Stored items:
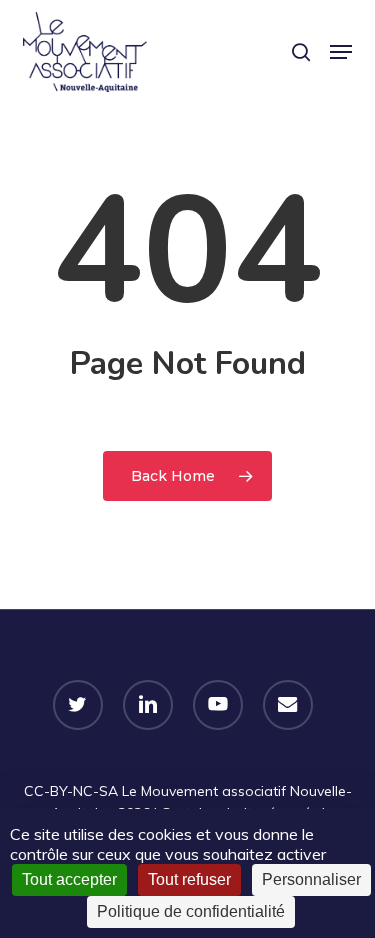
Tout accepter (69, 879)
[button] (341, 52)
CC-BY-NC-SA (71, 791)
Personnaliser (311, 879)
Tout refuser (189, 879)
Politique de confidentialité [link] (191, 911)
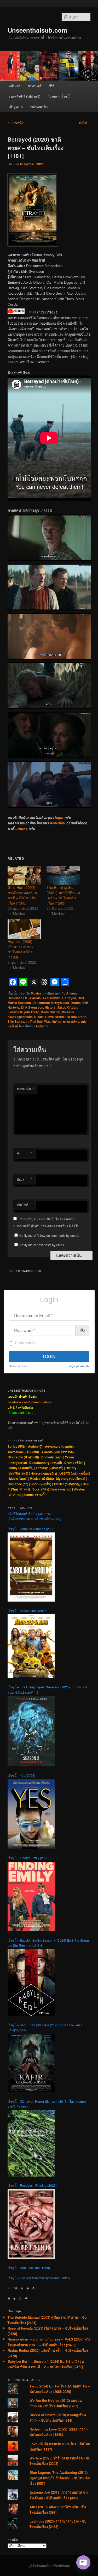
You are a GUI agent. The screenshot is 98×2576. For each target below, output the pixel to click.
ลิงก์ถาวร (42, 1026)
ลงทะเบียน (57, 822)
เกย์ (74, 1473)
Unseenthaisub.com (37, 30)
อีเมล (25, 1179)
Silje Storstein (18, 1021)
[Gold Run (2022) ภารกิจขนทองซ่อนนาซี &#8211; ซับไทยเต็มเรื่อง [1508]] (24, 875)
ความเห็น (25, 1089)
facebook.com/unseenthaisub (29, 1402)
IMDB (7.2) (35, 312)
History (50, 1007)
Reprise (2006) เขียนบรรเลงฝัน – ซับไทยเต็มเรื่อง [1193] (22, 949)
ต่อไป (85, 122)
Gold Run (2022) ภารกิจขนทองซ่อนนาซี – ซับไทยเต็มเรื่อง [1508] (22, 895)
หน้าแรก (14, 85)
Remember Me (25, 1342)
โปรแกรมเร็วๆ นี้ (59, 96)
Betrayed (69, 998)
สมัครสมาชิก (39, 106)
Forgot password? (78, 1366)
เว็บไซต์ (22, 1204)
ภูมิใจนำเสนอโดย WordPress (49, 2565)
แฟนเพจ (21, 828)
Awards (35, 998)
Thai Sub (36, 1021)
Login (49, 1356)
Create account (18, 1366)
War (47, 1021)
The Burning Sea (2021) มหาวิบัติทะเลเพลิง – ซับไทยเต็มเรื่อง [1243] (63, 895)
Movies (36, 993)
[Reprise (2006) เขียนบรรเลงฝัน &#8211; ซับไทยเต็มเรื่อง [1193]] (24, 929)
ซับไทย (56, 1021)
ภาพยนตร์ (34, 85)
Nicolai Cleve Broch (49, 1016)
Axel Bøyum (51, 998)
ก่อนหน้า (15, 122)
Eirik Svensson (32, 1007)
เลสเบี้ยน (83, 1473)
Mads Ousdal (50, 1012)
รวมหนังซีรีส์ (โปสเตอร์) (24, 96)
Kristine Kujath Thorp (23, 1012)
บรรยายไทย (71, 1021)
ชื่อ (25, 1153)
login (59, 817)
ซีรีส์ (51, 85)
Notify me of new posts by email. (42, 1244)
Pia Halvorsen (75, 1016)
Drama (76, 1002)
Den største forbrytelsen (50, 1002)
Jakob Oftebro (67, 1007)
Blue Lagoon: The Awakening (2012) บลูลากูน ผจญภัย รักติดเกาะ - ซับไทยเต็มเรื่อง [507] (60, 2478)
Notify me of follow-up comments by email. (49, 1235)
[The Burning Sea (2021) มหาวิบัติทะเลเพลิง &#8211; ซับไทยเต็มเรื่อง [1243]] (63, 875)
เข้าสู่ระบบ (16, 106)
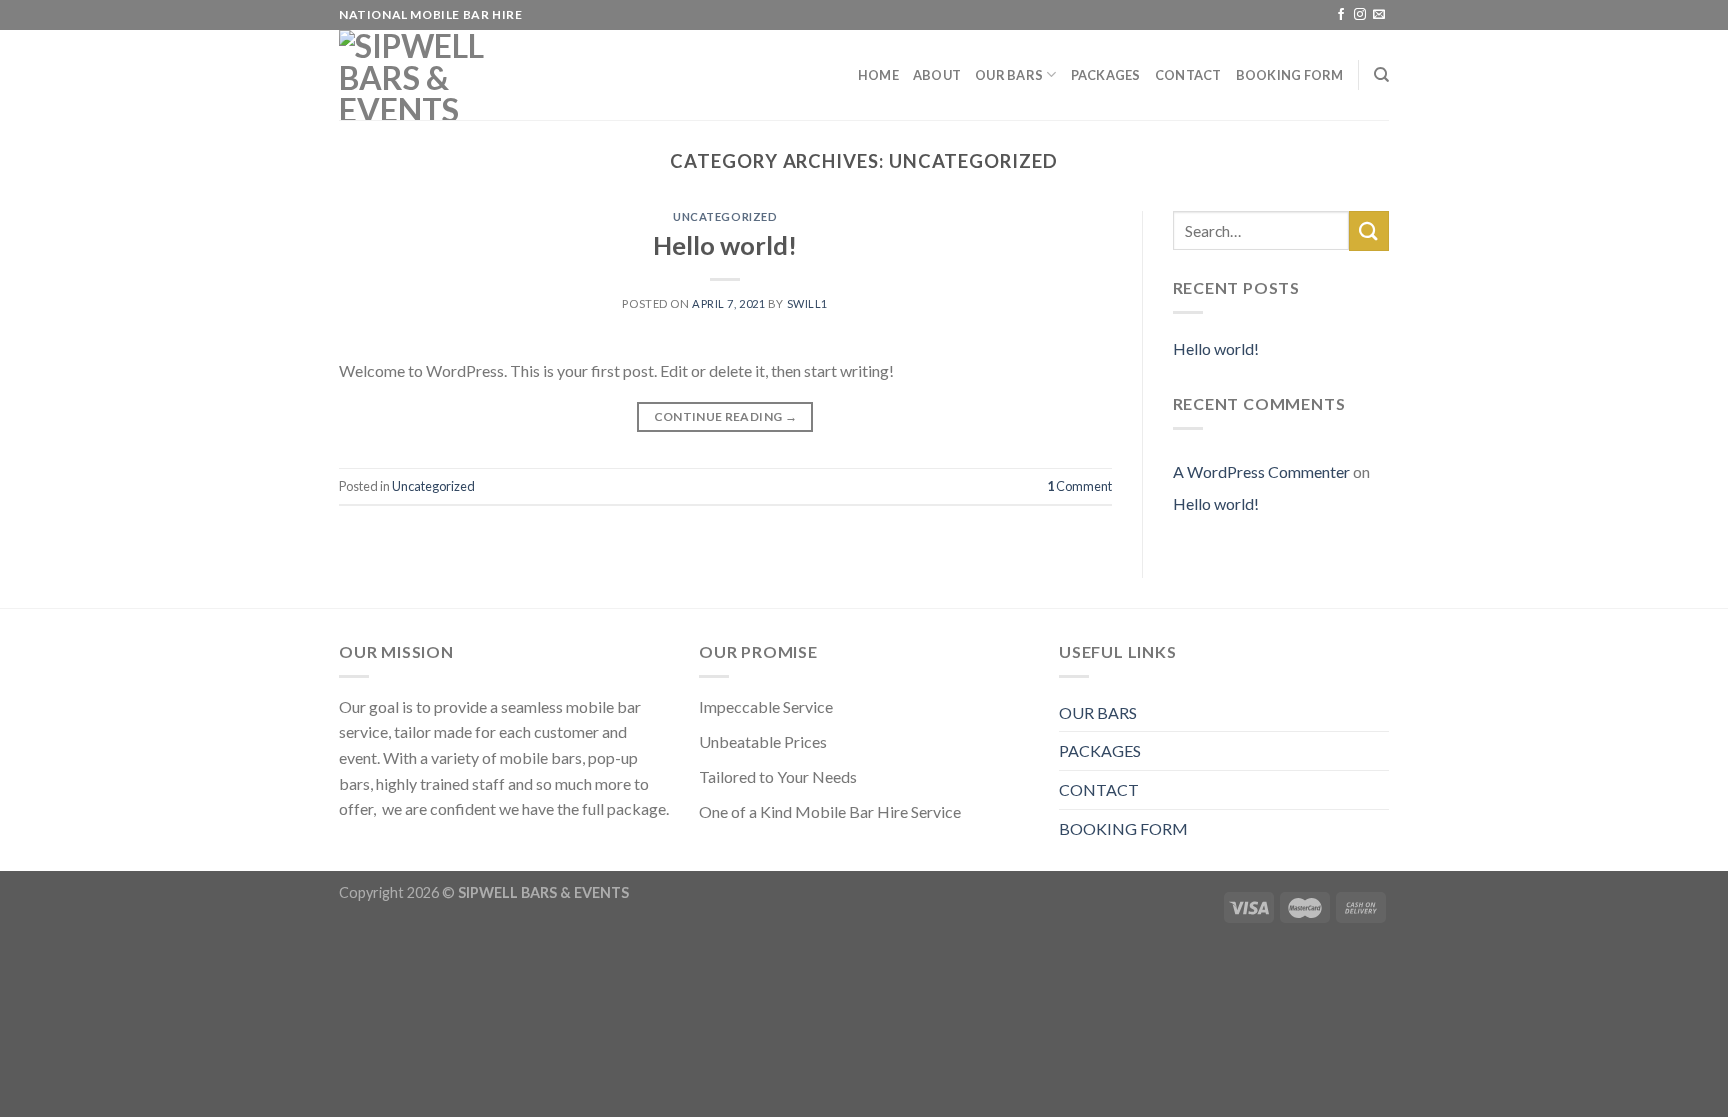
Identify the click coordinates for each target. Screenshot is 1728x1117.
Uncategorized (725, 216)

WHAT TO WORK ON: Starting at the line that contains "บรรยายไทย (71, 1021)", reproduce every line through the last one in the records exactly, and omit all pictures.

WRITTEN SOLUTION:
บรรยายไทย (71, 1021)
ชื่อ (25, 1153)
login (59, 817)
ซีรีส์ (51, 85)
Notify me of new posts by email. (42, 1244)
Pia Halvorsen (75, 1016)
Drama (76, 1002)
Den største forbrytelsen (50, 1002)
Jakob Oftebro (67, 1007)
Blue Lagoon: The Awakening (2012) บลูลากูน ผจญภัย รักติดเกาะ - ซับไทยเต็มเรื่อง [507] (60, 2478)
Notify me of follow-up comments by email. (49, 1235)
[The Burning Sea (2021) มหาวิบัติทะเลเพลิง &#8211; ซับไทยเต็มเรื่อง [1243]] (63, 875)
เข้าสู่ระบบ (16, 106)
Identify the click coordinates for each target. Screenshot is 1728x1117.
Uncategorized (725, 216)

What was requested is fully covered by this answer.